-- Data records --
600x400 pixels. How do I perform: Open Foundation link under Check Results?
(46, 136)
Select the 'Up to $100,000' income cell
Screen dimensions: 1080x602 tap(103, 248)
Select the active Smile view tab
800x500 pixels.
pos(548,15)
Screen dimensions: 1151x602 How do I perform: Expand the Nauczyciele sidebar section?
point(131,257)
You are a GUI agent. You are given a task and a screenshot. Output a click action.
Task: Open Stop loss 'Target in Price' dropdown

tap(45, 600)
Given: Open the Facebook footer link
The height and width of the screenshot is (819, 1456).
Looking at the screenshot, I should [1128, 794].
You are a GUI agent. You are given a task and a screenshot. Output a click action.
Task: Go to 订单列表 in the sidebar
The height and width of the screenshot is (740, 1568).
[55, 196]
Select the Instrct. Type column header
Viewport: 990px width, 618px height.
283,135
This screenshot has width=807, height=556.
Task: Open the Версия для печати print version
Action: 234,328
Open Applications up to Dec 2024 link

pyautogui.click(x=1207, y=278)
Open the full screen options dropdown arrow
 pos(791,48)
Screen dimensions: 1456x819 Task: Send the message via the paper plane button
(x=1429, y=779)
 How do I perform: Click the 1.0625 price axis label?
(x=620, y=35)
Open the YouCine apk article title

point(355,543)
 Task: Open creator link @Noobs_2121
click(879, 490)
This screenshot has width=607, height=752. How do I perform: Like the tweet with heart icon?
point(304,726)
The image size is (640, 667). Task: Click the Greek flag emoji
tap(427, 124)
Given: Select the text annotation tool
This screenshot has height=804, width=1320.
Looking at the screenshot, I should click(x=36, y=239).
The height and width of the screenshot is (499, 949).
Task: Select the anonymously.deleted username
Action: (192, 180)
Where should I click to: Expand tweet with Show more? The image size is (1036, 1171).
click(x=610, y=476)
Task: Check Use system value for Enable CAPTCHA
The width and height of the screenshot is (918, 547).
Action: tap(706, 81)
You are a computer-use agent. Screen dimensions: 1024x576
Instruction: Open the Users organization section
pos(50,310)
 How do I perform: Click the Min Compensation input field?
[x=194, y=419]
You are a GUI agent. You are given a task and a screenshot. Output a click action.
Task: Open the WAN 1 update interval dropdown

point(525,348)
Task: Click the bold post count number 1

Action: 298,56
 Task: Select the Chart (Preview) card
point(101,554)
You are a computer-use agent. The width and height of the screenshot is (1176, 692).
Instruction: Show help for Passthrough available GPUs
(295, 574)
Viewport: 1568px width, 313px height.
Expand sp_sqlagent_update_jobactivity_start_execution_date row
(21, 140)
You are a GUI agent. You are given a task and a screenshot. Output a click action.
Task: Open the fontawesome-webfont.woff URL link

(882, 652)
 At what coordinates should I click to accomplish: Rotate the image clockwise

-- The problem --
Render every row above as a JSON list of strings, with one string per line and blank lines omitted.

-- Result for this task --
[
  "600x400 pixels. How do I perform: Open Foundation link under Check Results?",
  "(46, 136)",
  "Select the 'Up to $100,000' income cell",
  "Screen dimensions: 1080x602 tap(103, 248)",
  "Select the active Smile view tab",
  "800x500 pixels.",
  "pos(548,15)",
  "Screen dimensions: 1151x602 How do I perform: Expand the Nauczyciele sidebar section?",
  "point(131,257)",
  "You are a GUI agent. You are given a task and a screenshot. Output a click action.",
  "Task: Open Stop loss 'Target in Price' dropdown",
  "tap(45, 600)",
  "Given: Open the Facebook footer link",
  "The height and width of the screenshot is (819, 1456).",
  "Looking at the screenshot, I should [1128, 794].",
  "You are a GUI agent. You are given a task and a screenshot. Output a click action.",
  "Task: Go to 订单列表 in the sidebar",
  "The height and width of the screenshot is (740, 1568).",
  "[55, 196]",
  "Select the Instrct. Type column header",
  "Viewport: 990px width, 618px height.",
  "283,135",
  "This screenshot has width=807, height=556.",
  "Task: Open the Версия для печати print version",
  "Action: 234,328",
  "Open Applications up to Dec 2024 link",
  "pyautogui.click(x=1207, y=278)",
  "Open the full screen options dropdown arrow",
  " pos(791,48)",
  "Screen dimensions: 1456x819 Task: Send the message via the paper plane button",
  "(x=1429, y=779)",
  " How do I perform: Click the 1.0625 price axis label?",
  "(x=620, y=35)",
  "Open the YouCine apk article title",
  "point(355,543)",
  " Task: Open creator link @Noobs_2121",
  "click(879, 490)",
  "This screenshot has width=607, height=752. How do I perform: Like the tweet with heart icon?",
  "point(304,726)",
  "The image size is (640, 667). Task: Click the Greek flag emoji",
  "tap(427, 124)",
  "Given: Select the text annotation tool",
  "This screenshot has height=804, width=1320.",
  "Looking at the screenshot, I should click(x=36, y=239).",
  "The height and width of the screenshot is (499, 949).",
  "Task: Select the anonymously.deleted username",
  "Action: (192, 180)",
  "Where should I click to: Expand tweet with Show more? The image size is (1036, 1171).",
  "click(x=610, y=476)",
  "Task: Check Use system value for Enable CAPTCHA",
  "The width and height of the screenshot is (918, 547).",
  "Action: tap(706, 81)",
  "You are a computer-use agent. Screen dimensions: 1024x576",
  "Instruction: Open the Users organization section",
  "pos(50,310)",
  " How do I perform: Click the Min Compensation input field?",
  "[x=194, y=419]",
  "You are a GUI agent. You are given a task and a screenshot. Output a click action.",
  "Task: Open the WAN 1 update interval dropdown",
  "point(525,348)",
  "Task: Click the bold post count number 1",
  "Action: 298,56",
  " Task: Select the Chart (Preview) card",
  "point(101,554)",
  "You are a computer-use agent. The width and height of the screenshot is (1176, 692).",
  "Instruction: Show help for Passthrough available GPUs",
  "(295, 574)",
  "Viewport: 1568px width, 313px height.",
  "Expand sp_sqlagent_update_jobactivity_start_execution_date row",
  "(21, 140)",
  "You are a GUI agent. You are given a task and a screenshot. Output a click action.",
  "Task: Open the fontawesome-webfont.woff URL link",
  "(882, 652)",
  " At what coordinates should I click to accomplish: Rotate the image clockwise"
]